PEOPLE OF THE STATE OF ILLINOIS, PLAINTIFF-APPELLEE,
V.
JENTLE PENDLETON, DEFENDANT-APPELLANT.



Appeal from the Circuit Court of the 21st Judicial Circuit Kankakee County, Illinois No. 94-CF-30 Honorable Daniel Gould Judge, Presiding.

The opinion of the court was delivered by: Justice Lytton

IN THE COURT OF APPEALS OF THE STATE OF ILLINOIS

JUSTICE LYTTON delivered the opinion of the court:

Defendant Jentle Pendleton faced a number of criminal charges, including calculated criminal drug conspiracy (720 ILCS 70/405(a) (West 1994)), for his involvement in a drug sale to undercover police officers. To prove that defendant "obtain[ed] anything of value greater than $500" from the drug conspiracy as required by the statute, the State relied on an accountability theory. See 720 ILCS 570/405(b)(3) (West 1994). A jury convicted defendant on all the charges. He appeals two of his convictions and his prison sentences. We reverse in part, vacate in part, and modify in part.

FACTS

In January 1994, defendant gave an undercover police officer a sample of cocaine. A drug deal was then arranged with defendant, who was to sell the officer an ounce of cocaine. On the day the sale was to take place, defendant again met with the officer, then left and returned in his pickup truck with James Harris and Ronald Cotton. The parties agreed on a price of $1,000. When the officer asked defendant about the location of the cocaine, Harris answered, stating that he did not have it but could get it. Defendant, Harris, and Cotton then left, but returned later in the truck.

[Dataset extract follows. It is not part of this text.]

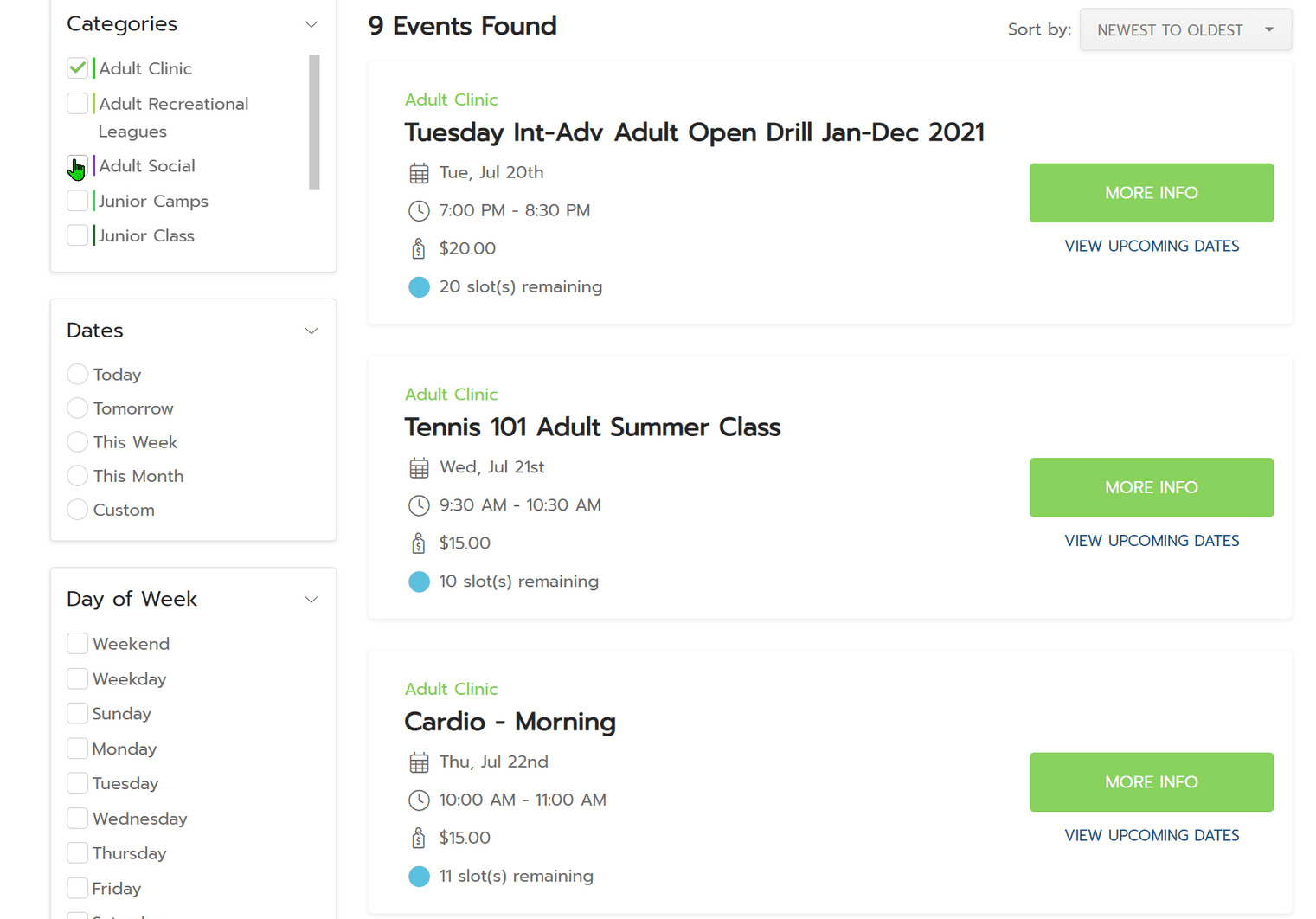This screenshot has width=1316, height=919.
Task: Enable the Weekend day filter
Action: [77, 644]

Defendant vouched for the quality of the cocaine. Cotton asked the officer to see the money, then went to a nearby car driven by one of his "boys." Cotton returned to defendant's truck and tried to hand him the cocaine, but defendant did not take it. Cotton and the officer then exchanged the drugs and the money, and Cotton returned to the car. At that point, other officers arrived, arrested defendant and Harris, and found a small automatic gun in defendant's truck.

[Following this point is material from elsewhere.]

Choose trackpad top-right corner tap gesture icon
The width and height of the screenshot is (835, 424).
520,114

Defendant was charged with armed violence (720 ILCS 5/33A-2 (West 1994)), unlawful delivery of a controlled substance weighing more than 15 but less than 100 grams (720 ILCS 570/401(a)(2)(A) (West 1994)), unlawful delivery of a controlled substance weighing less than 1 gram (720 ILCS 570/401(d)(i) (West 1994)), unlawful possession of a weapon by a felon (720 ILCS 5/24-1.1(a) (West 1994)), and calculated criminal drug conspiracy (720 ILCS 70/405(a) (West 1994)). A jury found defendant guilty of all charges, and he was given 2 concurrent sentences of 12 years in prison on the armed violence and criminal conspiracy charges and 2 concurrent sentences of 3 years in prison on the remaining counts. He was also given a mandatory drug assessment fine of $3,000.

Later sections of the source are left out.